In this phase of the LEAP-2022 project, the team from the Department of Hydraulic Engineering at Tsinghua University utilized an original large deformation constitutive model for sandy soil liquefaction and an adapted fluid-structure coupled dynamic numerical simulation method to predict the results of 11 experiments. The officially released prediction results indicate that the average prediction error of wall displacement in the dynamic centrifuge model tests by the Tsinghua team for this project is 8%, much lower than that of teams from the United States, Europe, Japan, and others. This highlights the team's advantages in sandy soil liquefaction theory and numerical simulation technology. This successful prediction is built on the team's long-term systematic research on the macro and micro phenomena of seismic liquefaction in sandy soil, constitutive laws for large deformation liquefaction, generation mechanisms, mathematical modeling, and numerical algorithms.
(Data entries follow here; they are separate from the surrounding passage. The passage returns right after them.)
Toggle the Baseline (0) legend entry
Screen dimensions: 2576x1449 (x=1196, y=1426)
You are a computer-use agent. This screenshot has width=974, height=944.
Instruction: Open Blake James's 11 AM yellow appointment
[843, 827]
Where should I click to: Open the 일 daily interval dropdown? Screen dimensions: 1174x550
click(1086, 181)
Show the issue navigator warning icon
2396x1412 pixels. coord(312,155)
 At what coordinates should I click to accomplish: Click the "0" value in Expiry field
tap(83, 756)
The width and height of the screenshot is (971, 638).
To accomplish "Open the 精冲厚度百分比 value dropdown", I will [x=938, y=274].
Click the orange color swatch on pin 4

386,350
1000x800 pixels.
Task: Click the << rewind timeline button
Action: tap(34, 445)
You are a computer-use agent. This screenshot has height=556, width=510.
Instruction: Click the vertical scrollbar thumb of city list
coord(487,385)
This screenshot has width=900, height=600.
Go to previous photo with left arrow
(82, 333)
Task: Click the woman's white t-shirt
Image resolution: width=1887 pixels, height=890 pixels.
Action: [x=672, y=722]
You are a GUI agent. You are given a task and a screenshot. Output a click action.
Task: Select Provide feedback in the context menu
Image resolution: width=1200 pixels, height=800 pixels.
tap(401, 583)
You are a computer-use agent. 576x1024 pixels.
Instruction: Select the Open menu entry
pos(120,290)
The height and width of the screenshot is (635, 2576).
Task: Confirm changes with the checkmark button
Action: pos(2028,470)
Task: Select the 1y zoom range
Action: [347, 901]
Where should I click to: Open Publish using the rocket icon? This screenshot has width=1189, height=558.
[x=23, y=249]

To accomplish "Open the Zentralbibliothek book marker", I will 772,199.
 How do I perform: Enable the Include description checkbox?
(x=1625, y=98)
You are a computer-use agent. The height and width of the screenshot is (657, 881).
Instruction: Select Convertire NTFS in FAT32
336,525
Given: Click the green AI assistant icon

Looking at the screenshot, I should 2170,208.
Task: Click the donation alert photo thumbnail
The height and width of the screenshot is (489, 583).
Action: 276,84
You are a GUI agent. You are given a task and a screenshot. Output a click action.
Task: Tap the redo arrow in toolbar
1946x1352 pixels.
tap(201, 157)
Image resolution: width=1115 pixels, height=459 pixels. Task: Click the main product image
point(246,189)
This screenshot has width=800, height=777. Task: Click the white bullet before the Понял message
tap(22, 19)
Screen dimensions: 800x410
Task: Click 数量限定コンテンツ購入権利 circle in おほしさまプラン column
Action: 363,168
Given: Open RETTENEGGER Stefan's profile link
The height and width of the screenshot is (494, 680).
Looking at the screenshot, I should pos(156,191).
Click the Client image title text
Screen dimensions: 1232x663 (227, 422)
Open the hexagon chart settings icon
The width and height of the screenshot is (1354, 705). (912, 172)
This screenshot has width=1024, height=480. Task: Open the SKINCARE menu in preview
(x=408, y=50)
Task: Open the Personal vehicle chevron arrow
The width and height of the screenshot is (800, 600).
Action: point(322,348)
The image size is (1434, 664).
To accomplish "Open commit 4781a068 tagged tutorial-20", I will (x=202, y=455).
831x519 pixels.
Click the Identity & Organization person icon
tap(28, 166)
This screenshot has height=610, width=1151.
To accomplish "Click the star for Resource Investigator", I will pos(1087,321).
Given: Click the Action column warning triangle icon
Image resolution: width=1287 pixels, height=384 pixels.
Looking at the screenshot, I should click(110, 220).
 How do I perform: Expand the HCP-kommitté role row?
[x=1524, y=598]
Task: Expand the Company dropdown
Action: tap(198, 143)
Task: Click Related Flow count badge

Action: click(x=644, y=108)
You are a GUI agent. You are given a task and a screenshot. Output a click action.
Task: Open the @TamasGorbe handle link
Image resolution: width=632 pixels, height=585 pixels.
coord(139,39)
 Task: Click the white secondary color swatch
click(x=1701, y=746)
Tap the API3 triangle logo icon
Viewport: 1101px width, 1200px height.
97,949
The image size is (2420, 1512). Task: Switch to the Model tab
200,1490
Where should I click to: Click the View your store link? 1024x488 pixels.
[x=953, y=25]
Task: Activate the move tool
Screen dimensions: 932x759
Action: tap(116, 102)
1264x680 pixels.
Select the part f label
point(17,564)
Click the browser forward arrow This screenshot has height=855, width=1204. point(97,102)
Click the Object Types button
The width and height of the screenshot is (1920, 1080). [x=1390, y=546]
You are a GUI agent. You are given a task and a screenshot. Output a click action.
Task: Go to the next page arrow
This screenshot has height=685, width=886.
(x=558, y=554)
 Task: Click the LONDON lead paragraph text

Officially released by the LEAP-2022 project, the global teams’ relative errors in predicting the results of 11 experiments are shown. The top left corner represents the results of the Tsinghua University team (THU).

LEAP-2022 project: Global teams’ average relative prediction errors, with the Tsinghua University team (THU) shown on the rightmost side.

The research team led by Drs. ZHANG Jianmin and WANG Rui from the Department of Hydraulic Engineering at Tsinghua University has long focused on soil dynamics and geotechnical earthquake engineering. They have achieved research milestones in fundamental soil dynamics theories, such as large deformation constitutive relationships for sandy soil liquefaction, soil dynamic strength mechanisms, and failure criteria. The team has established integrated seismic design theories and methods for structures and soils, developed a high-performance dynamic fluid-structure coupled computational platform for geotechnical earthquake engineering, and realized simulations of the static and dynamic interactions between superstructures and soils in large-scale systems. These achievements have been applied to the design and evaluation of significant projects, including the comprehensive transportation hub in the Beijing Urban Sub-center, the ML Reservoir dam, the Shenzhen to Zhongshan Cross-River Passage, and coral sand islands and reefs. In the case of the West Artificial Island project for the Shenzhen to Zhongshan Cross-River Passage, the deformation predictions provided in the analysis report submitted to the design unit before construction were consistent with on-site monitoring results. Compared to traditional methods, this achieved an order of magnitude improvement in deformation prediction accuracy. The team’s large deformation constitutive model for sandy soil liquefaction has gained international recognition in the LEAP project and has been applied by scholars from over ten institutions in the United States, Greece, Canada, Australia, Iran, Egypt, and China. The Tsinghua University team participating in the LEAP-2022 project also includes doctoral students HUYAN Bin and YU Jiake from the Department of Hydraulic Engineering.